Music Reviews

Grimes Visions

(4AD) Rating - 8/10

Creators and critics alike have a peculiar tendency to place works of art in a position of posteriority. The avant-garde seemingly no longer exists, replaced by endless posts: postmodern, posthuman, post-rock, and now according to Grimes aka Claire Boucher, post-internet: “The music of my childhood was really diverse because I had access to everything, so the music I make is sort of schizophrenic. Basically, I'm really impressionable and have no sense of consistency in anything I do." It’s a recurrent critique of so much music now that the range of influence is virtually infinite, turning artists into curators and compilers rather than creators of anything with even a hint of originality (a term that has lost any kind of critical currency). This can result in an amorphous mess, with the music itself adrift and without focus, unable to decide what it is and who it’s for. When it works however, the result can be dizzying and thrilling, a kaleidoscopic joyride through a time-tunnel, musical styles swirling and eddying.  Grimes is a prime example of this post-everything maximalism, the press release for Visions claiming influence from Enya, TLC, Aphex Twin, New Jack Swing, IDM, glitch and New Age (among others). Fortunately she is talented enough to pull this disparateness together to form a cohesive, erm… vision that works on a musical and conceptual level.

If we are, as has been theorised, all cyborgs now – irretrievably plugged in to the globalised digital matrix – then Grimes is a cyborg-pop princess, a kind of Lady Robo-Gaga. But instead of Gaga’s in-your-face bombast, we have a more delicate kind of thunder: a Bjork-like wondrousness and naiveté where the human, fragile voice of Boucher (often singing in a falsetto) rubs against the hard, glitchy, shiny surfaces of her synth-pop. This dialogue between the two states of being produces a thrill in the listener, a third state – a cyborg state – neither human nor robot. Others have attempted this melding before of course - Bjork being one, more recently Feist and St Vincent – but few have been as genuinely affecting. Visions works as an album as a whole, its constituent parts flowing on from and into each other to form a unified whole. This approach is rare these days, as the death knell for the long player has been sounded on many occasions. Individual highlights are hard to pick out, but Genesis and Oblivion are both perfectly formed pop songs, grooving away hand in hand – or groin to groin - with alien textures and strange effects.  There is a recurring theme of physicality, or more accurately corporeality here, as evidenced by some of the song titles: Visiting Statue, Be A Body, Skin.  These are the songs that Pris from Blade Runner would listen to, full of longing – longing to be touched, to be human, to be loved. This duality reminds me of Maxinquaye, another album that mined the seam between the body and technology, although Visions isn't quite as startling as Tricky’s pre-millennial masterpiece of psycho-sexual anxiety.
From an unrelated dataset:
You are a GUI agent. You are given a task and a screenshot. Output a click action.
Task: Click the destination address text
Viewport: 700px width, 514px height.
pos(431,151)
This album has the feeling of a breakthrough of sorts. Grimes has operated hitherto on the margins, but with her signing to 4AD she seems to have reached a point of definition in her music. Visions is beautifully conceived and executed, musically, lyrically and thematically. It draws you in to its alien (third) space. Intimate, sensual synth-pop is a hard trick to pull off, but here it is. Forget meaningless labels like witch-house or chillwave, this is just great pop music. It’s a grower, but once its charms have inveigled your consciousness like a virus, they will not easily be shaken. Get into this before it’s repackaged and resold as something new by a mainstream industry desperate for novelty.